Skip to content

Latest commit

 

History

History
71 lines (48 loc) · 4.46 KB

gcp_deploy.md

File metadata and controls

71 lines (48 loc) · 4.46 KB

Deploy a Stream Client to GCP

The deployment of a GCP requires to first define a common identity across all services to be used with the aim to have control on who has access to each resource and keep consistency for all services.

Prerequisites

This guide asumes the following conditions are met before starting with the step 1.

  • You have a valid API-Key for Factiva Streams
  • A Factiva Stream is already created and you know its SUBSCRIPTION_ID
  • A GCP Project exists. For the sake of simplicity, this guide asumes you're workin in a brand new GCP Project.

1. Create a Service Account

Create a GCP service account and grant the following roles. For reference, in this and other associated documents this user is called [email protected].

  • Pub/Sub Publisher
  • Cloud Datastore User (if main repository resides in Cloud Datastore)

It is not necessary to create a service key, unless you expect to use the same credentials when debugging outside of GCP.
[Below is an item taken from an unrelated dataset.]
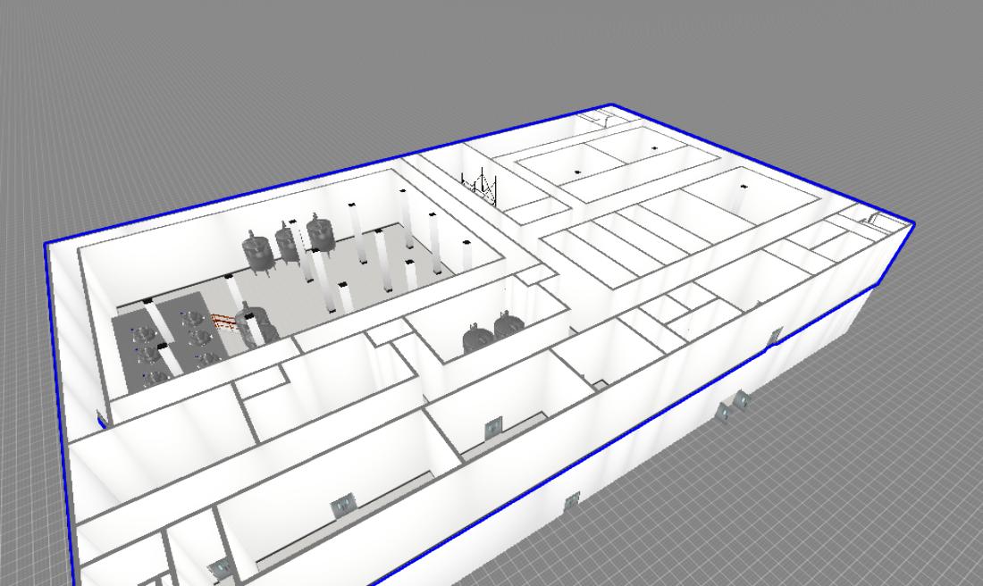Screen dimensions: 983x586
Task: Select the wall unit at the bottom edge
Action: [218, 568]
2. Check or enable GCP APIs

The following APIs are required to be enabled in the GCP Project.

  • Compute Engine API
  • Cloud Pub/Sub API
  • Cloud Functions API
  • Cloud Datastore API

3. Create a Pub/Sub Topic

It is known that Stream articles are delivered using a Pub/Sub topic located in the Dow Jones infrastructure. The aim of creating a new topic is to enable different document flows. These flows are useful when separating production/staging/development environments, or when documents have to follow parallel processing pipelines.

For reference, this guide will use the name "TradingNews"
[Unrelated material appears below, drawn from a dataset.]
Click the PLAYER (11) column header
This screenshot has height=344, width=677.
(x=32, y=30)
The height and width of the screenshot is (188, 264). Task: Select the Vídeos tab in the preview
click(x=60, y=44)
4. Create a Cloud Function

Create a Cloud Function that will be triggered each time a new message arrives to the previously created Pub/Sub topic (TradingNews). Use the code available in the repository factiva-streamclient-launch, choosing the code file according to the destination database.

In this guide, we'll use the code in the function to_datastore_X. The code is quite simple and the GCP UI can be used for this purpose. To customise the code and keep track of changes, it is recommended to switch to a code control tool.
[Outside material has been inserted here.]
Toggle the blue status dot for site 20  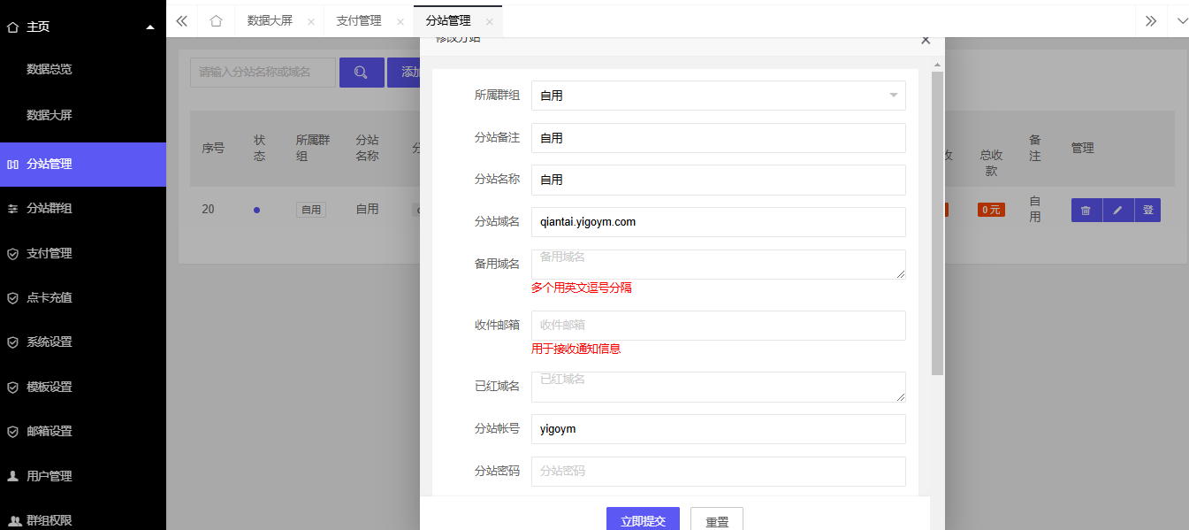pos(257,210)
For reference, this guide uses the following function settings:

  • Name: process-tradingnews
  • Memory allocated: 128 MB
  • Trigger: Cloud Pub/Sub
  • Topic: TradingNews
  • Source code: Inline
  • Runtime: Python 3.7
  • main.py: Code in to_datastore_function.py
  • requirements.txt: to_datastore_requirements.txt
  • Function to execute: process_message
  • Advanced Options:
    • Service Account: [email protected] (Created in step 1)
    • Change other settings according to your environment and needs. E.g. Region is a key settings to avoid unecessary data transfers among GCP regions.

5. Create a Compute Engine instance

Create a new VM instance with the following details.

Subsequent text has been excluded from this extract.